AFD part of state wildfire response team

Shift change at AFD Station 1 Thursday afternoon, brought in a new crew of Austin firefighters. Team members, and others on duty across Austin, have no idea what the next call will bring.

"We will push forward and back each other up depending the kind of emergency,” said AFD Division Chief Palmer Buck.

Trips beyond the city limits and into Travis County are possible, according to Division Chief Buck. It’s because of what's called automatic response dispatching.

"The closest trucks goes, if we need, depending on the situation, send five trucks, eight trucks, what have you, to mitigate an incident,” said Buck. 

Austin fire fighters also work incidents like the recent fires in Llano County as part of what’s called a Mutual Aid Agreement. It’s a first response approach. In what would be called the Llano 308 fire, more than 20 different departments responded to help the smaller group of volunteers, according to Garry Barney with the Texas A&M Forest Service. 

"It has taxed the community; it has actually drained Llano County of all its fire resources,” said Barney. 

The extra help from Austin and other fire departments gave the locals a much needed break from the fire line.

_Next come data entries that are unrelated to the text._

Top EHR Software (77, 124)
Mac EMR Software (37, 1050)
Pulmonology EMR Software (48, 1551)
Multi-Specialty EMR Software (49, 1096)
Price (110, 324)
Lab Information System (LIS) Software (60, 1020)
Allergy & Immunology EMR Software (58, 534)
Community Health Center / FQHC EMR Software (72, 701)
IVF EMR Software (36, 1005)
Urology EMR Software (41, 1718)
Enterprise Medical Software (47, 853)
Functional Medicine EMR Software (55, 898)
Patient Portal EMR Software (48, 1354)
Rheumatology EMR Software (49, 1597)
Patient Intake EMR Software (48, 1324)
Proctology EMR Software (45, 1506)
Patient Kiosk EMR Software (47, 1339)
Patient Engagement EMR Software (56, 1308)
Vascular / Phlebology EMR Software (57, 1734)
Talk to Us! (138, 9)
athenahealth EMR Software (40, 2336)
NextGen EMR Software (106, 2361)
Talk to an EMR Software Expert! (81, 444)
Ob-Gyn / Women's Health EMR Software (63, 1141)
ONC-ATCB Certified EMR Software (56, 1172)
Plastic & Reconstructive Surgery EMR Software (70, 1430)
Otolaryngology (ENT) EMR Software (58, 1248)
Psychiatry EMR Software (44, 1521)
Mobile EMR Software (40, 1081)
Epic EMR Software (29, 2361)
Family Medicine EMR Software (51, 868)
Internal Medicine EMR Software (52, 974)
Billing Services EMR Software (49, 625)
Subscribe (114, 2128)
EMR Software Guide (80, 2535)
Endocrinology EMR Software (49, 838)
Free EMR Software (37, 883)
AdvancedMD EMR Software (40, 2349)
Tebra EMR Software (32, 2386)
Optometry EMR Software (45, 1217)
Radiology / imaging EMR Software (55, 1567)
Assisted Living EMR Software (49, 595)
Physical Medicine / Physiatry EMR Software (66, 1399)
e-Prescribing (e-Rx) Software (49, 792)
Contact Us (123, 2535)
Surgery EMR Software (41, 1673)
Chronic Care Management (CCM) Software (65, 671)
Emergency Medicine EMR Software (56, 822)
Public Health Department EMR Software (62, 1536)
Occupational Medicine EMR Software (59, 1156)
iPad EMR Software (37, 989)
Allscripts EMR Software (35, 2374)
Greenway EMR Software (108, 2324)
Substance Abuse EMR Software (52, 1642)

When a brief gas shortage took place the teamwork even bought some time to rally residents, keeping the brush trucks rolling.

"Those local VFDs are the community, and the first line of defense. One of the things is, people need to support that; is time with that local VFD, and assisting them financially if they are able to,” said Barney.

When fires like those in Llano get big the state usually takes the lead. Some of those who stay to cut fire breaks may be from Austin. AFD is one of the largest fire departments in the nation to have all crew members certified to work wild-land fires. A few AFD lockers remain empty, because four Austin fire fighters are still out helping the state battle two separate grass fires here in central Texas. A uniformed approach to training is making all of this possible.

"When the state orders up, and says I need an engine boss and some wildfire hand crews they are getting what they ordered, people that have been through and understand the training, they speak the same language,” said AFD Division Chief Buck.

Prescribed burns, like one a year ago in Hays County, provide training opportunities for area fire teams. The exercise, it turns out, was a glimpse of what was to come.